The name was barely a whisper, but the effect was instant.

From behind her, stepping out from nothingness like mist given shape, came a figure. He wasn't loud, nor did he make a show of presence. He simply was. Blue hair tied loosely behind him, eyes the pale color of moonlight on metal, and a long blade sheathed at his side that whispered with restrained violence.

The world felt colder as he approached.

Seko stood his ground, blood still wet on his lips. The pulse of the noble's last breath still throbbed beneath his skin. His power hadn't settled—his body was straining to keep it from overflowing, yet his expression remained unreadable. Hollow, perhaps. Maybe even… ready for death.

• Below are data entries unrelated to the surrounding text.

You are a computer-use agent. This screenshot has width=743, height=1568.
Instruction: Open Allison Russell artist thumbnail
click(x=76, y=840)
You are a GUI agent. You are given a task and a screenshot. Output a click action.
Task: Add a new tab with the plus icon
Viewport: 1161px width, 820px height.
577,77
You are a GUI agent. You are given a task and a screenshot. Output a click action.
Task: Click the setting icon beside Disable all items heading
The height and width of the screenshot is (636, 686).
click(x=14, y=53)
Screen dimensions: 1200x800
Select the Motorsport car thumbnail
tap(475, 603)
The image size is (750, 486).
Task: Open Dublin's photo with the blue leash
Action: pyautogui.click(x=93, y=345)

Blue moved like liquid precision. And in one smooth step, the tip of his blade was already at Seko's neck. It hadn't even made a sound.

No words were exchanged.

But before the blade could taste his skin, Seko raised his hands—not in fear, not in regret.

In surrender.

A slow, deliberate motion.

Around them, the soldiers of the Coalition waited for the order. But none came. Izanami watched closely, her head slightly tilted, as if trying to decipher a puzzle she wasn't sure she cared enough to solve.

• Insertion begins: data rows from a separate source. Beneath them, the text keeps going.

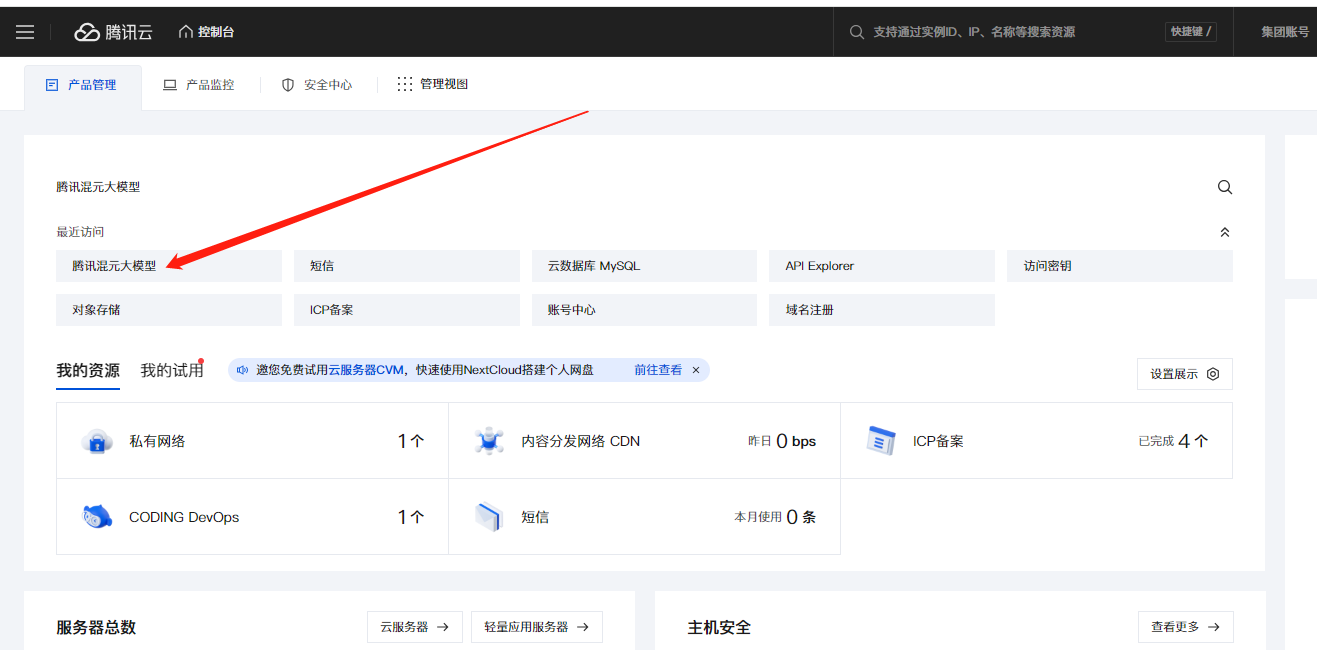Click the Tencent Cloud logo

click(113, 32)
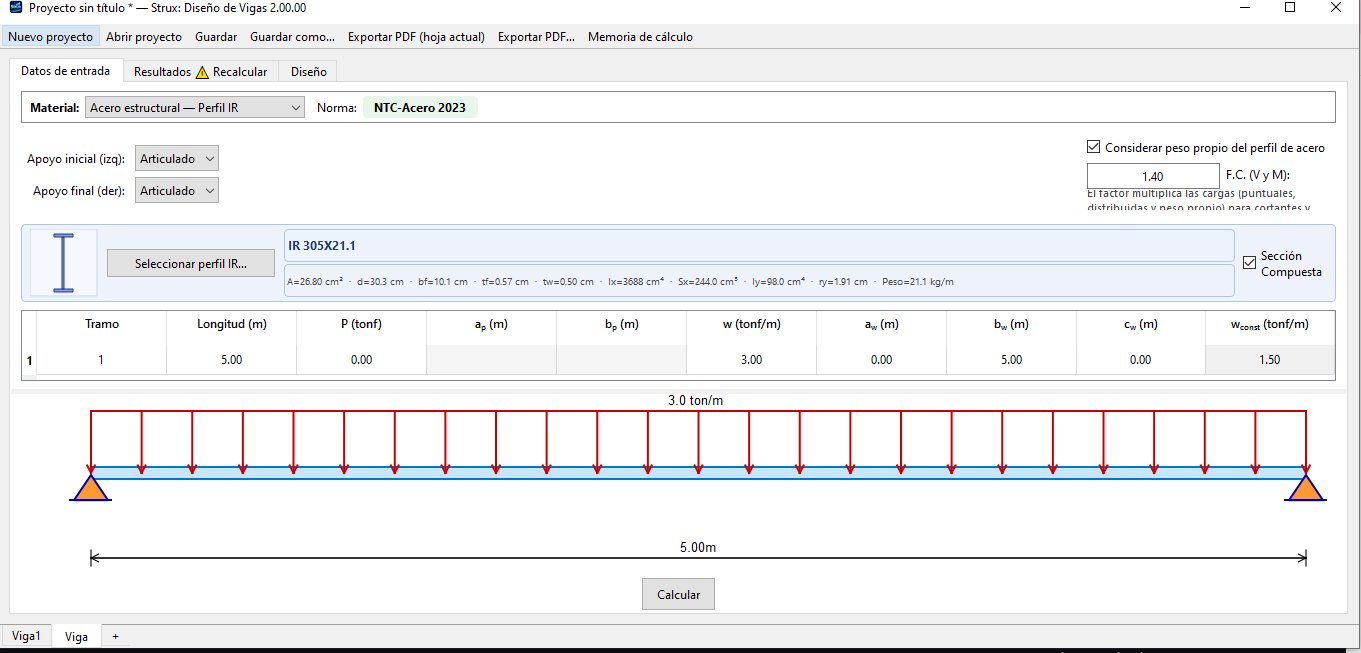Click the Strux app icon in title bar
The image size is (1361, 653).
(14, 8)
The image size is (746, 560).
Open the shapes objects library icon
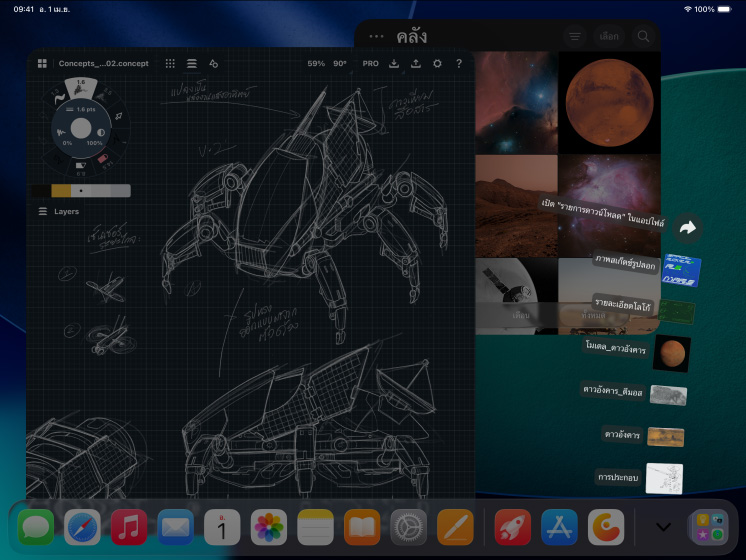coord(213,63)
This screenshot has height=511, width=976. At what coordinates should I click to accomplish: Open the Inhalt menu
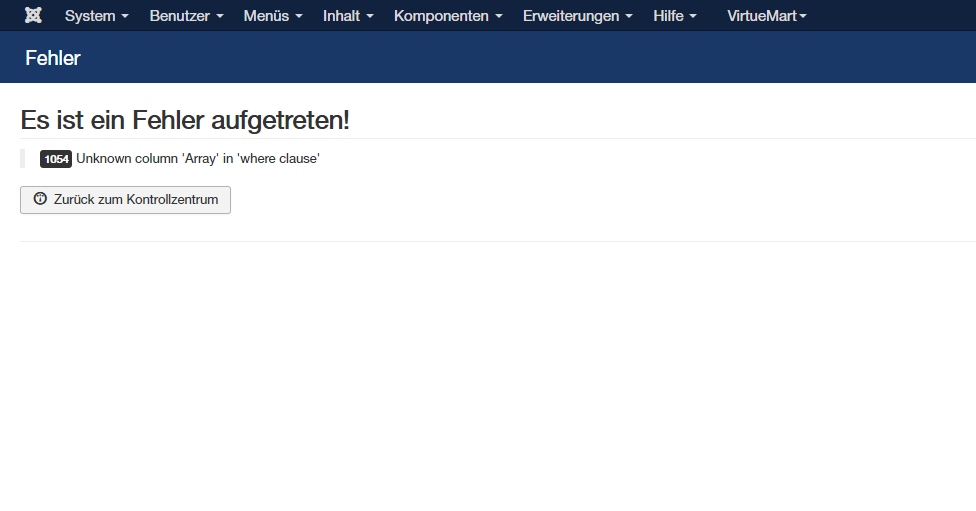(348, 16)
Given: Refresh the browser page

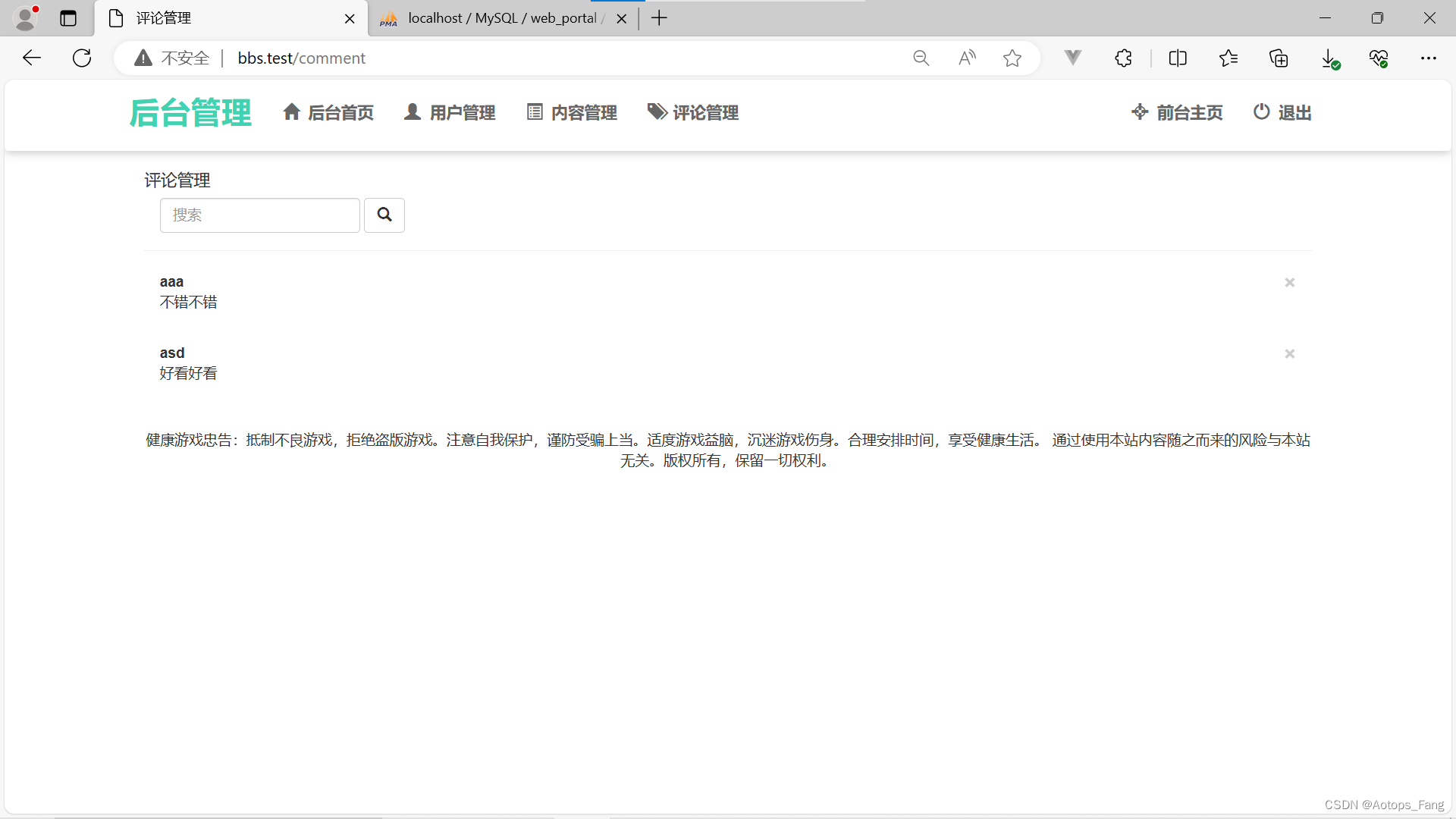Looking at the screenshot, I should [x=82, y=58].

Blue didn't push forward. His blade hovered. His eyes locked with Seko's, unreadable and still.

And then, silence again.

Seko had made his move.

Now, the world would answer.

Amidst the rising chaos, as the blood still dripped down Seko's arm, staining the ground beneath him in a slow rhythm, a subtle smirk stretched across Atama's face. Not surprised. Not moved. Just confirming what he already knew would happen.

He leaned lazily against a column, fingers curled around a half-eaten snack, eyes gleaming with the kind of satisfaction only a man who walks ahead of fate itself can afford. "Mm," he hummed to himself, as if checking off another item from a list no one else could read.

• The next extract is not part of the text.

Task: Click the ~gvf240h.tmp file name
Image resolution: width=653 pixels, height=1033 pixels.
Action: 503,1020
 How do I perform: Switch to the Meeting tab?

Kiyomi, on the other hand, froze mid-step. Her usual calm shattered, a flash of real concern sparking behind her eyes. She understood exactly what Seko had just done—not just in action, but in consequence. The political weight. The inevitable fallout. The impossible choice he made so effortlessly. Her hand gripped her weapon, not out of threat... but fear. Not for herself—but for him.

The kid remained still, his small body framed by the flickering firelight of the destruction around them. He didn't blink. Didn't look away. Just stared with wide eyes—not of fear or shock, but of something deeper.

Respect.

And then came the others.

From the alleys, from behind broken carts and shattered stone, they emerged. The poor. The dirty. The bloodied. The forgotten.

They stared at Seko as if they'd never seen a man before. His figure silhouetted in red. The severed head of the rich tyrant resting against his leg like a broken crown. His hands still raised in surrender—because this wasn't a moment of victory.

It was sacrifice.

But in their eyes… something shifted.

Awe.

Confusion.

Respect.

Relief.

And… Hope.

For the first time, in what felt like a lifetime... the hunted had a symbol. Not of mercy, not of peace. But of defiance. Of strength. Of fire.

And somewhere in that crowd, a mother whispered to her crying son, "He's one of us…"

And the boy—silent until now—gripped her sleeve and asked, "Then why is he the only one standing?"